Thursday, 20 October 2011

Emphasising financial value of degrees 'threatens arts and humanities'

The increasing emphasis being placed on the financial value of a degree threatens the future of arts and humanities research, according to the vice-chancellor of Cambridge university.

The "purer disciplines" are in danger of losing out to more vocational courses which directly translate into salary benefits, Sir Leszek Borysiewicz warned.

In an interview with the Guardian, the vice-chancellor said: "I have an anxiety in the longer term for the health of the disciplines. This doesn't come at undergraduate level, but is what follows on from a postgraduate level. If you monetise the value of a degree, will you undertake an MPhil in mediaeval French poetry?

"You might undertake a law course which extends [your knowledge of] libel or whatever – because actually there's direct value in that postgraduate education which will translate into your career.

"But will some of the purer disciplines that do so much to enrich – will they still be as attractive to students?"

Borysiewicz said he was concerned that the country risked losing "a cadre of potential researchers" in the arts.

The vice-chancellor, who is making a speech on the arts at the university's Festival of Ideas on Thursday, also called for closer collaboration between the arts and sciences.

"The example I'd give you, [from] the world I've particularly worked in is the prevention of cancer. In a free society and a society that exercises choice it isn't enough to have the technological solution, you've got to know about the acceptability of that solution. We've got to know that people make an informed choice.

"You can't coerce people into those areas. So we need to know and understand why [when] everybody knows its bad for you, yet people will still opt to smoke. We've got to understand that. I don't know of any research that's conducted in pure science and technology departments that would help understand that – it requires this interaction with the arts and humanities."

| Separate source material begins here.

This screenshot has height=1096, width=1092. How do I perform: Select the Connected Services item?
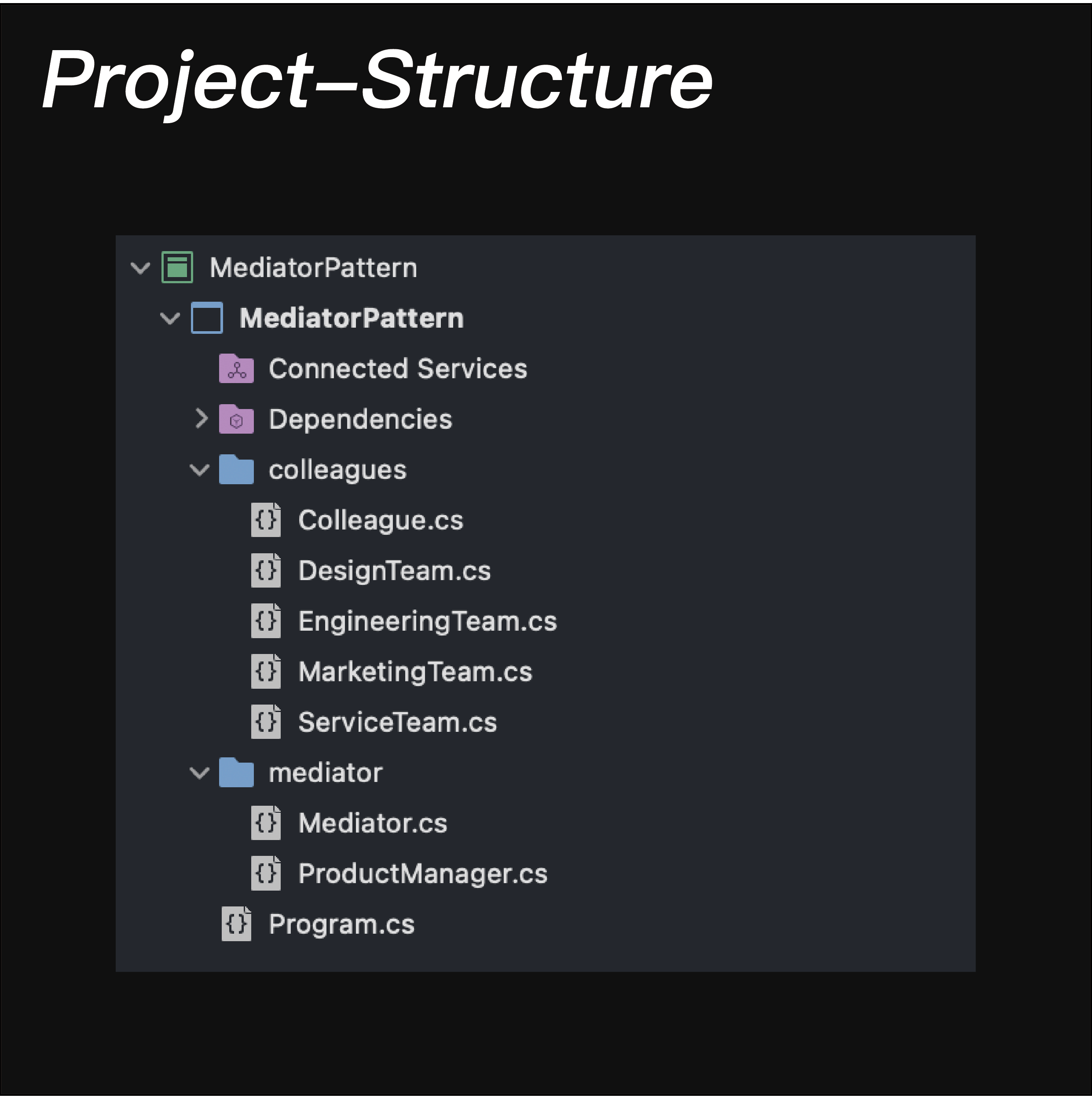click(x=397, y=369)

The vice-chancellor, who studied medicine and is a former head of the Medical Research Council, said that the arts provided a distinctive way of engaging with problems.

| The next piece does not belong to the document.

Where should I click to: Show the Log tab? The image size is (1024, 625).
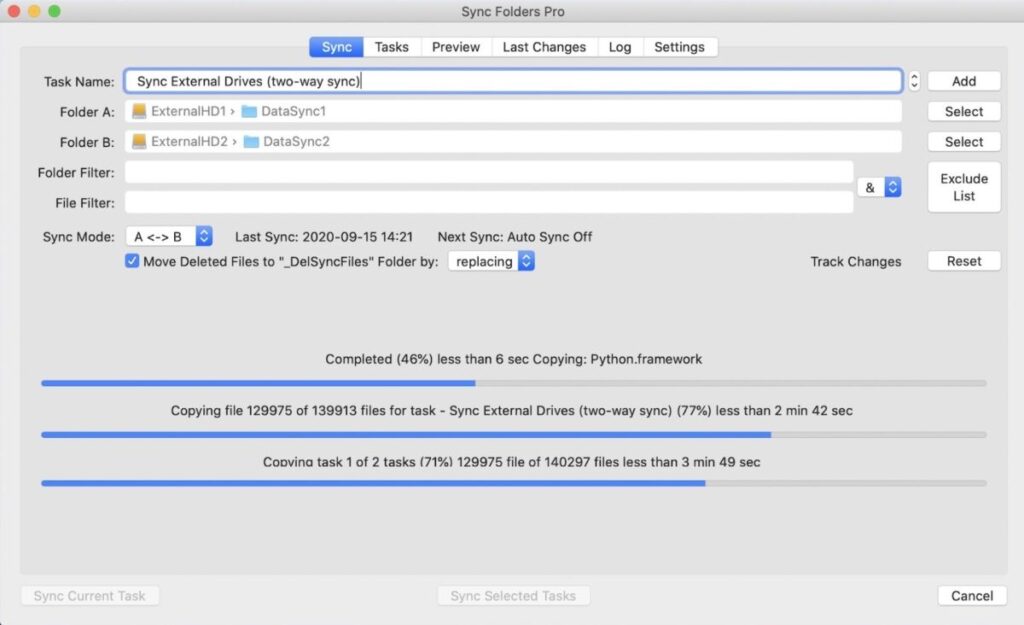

"We talk about the science method. Actually there's a method in learning a language which is quite distinctive, and taking that away, that generic skill is huge. The way historians consider evidence, or the balance of evidence, or an archaeologist will consider evidence, is quite distinctive. For the broad-based university we must have all of those areas if we're going to address some of the global challenges."

The arts and humanities also enrich people's lives, he said. "Medical science can make us live to 90. If you haven't got the arts and humanities what's the point of living until 90?"

The vice-chancellor said there was no evidence that the arts and humanities would be "disproportionately affected" by the slashing of the direct teaching grant from government.

The coalition's proposed reforms to higher education will see the teaching grant declining while the proportion of income from tuition fees increases. The surviving teaching grant will be allocated to more expensive subjects such medicine, science and engineering.

The vice-chancellor said: "In fact I can give you a counter-argument that says they're the big winners, because ultimately it is cheaper to deliver an arts and humanities course and if you're getting more income in per student the gap that is unfunded is smaller in the arts and humanities than it is in the sciences. For Cambridge that will make no difference. If anything it actually improves the position, the financial side, of the arts and humanities."

However, he warned of the risk that students at undergraduate level would be deterred from the arts by higher fees. "People start asking what's the monetary value of a degree in English here? I can give you a strong case but will a prospective student, particularly from a poorer background, think that the case is strong enough? I think there's a lot of work to be done that we don't get a group of young students out there who are looking at university places, thinking that actually there isn't value in the arts and humanities even though that's where their instinct takes them."

While figures show that graduates still attract a hefty salary premium, this does not apply across all disciplines. Research by Ian Walker at Lancaster University found that a male graduate with a poor arts degree could expect to earn less over his lifetime than a man going straight into employment after A-levels. In contrast, Walker found that a law, economics or management graduate could expect to earn £30,000 a year more on average than a school-leaver.

Borysiewicz said that he did not expect high fees to deter students from applying to Cambridge. Instead, the university would benefit from a clustering effect which would see more than a third of English universities charging £9,000 as their standard fee next year.

He said: "If so many universities are charging £9,000 why wouldn't you apply to Oxford and Cambridge as one of your choices? So I'm not anticipating a reduction in our numbers."

The first applications figures for 2012 university admissions are due to be published by Ucas on Monday.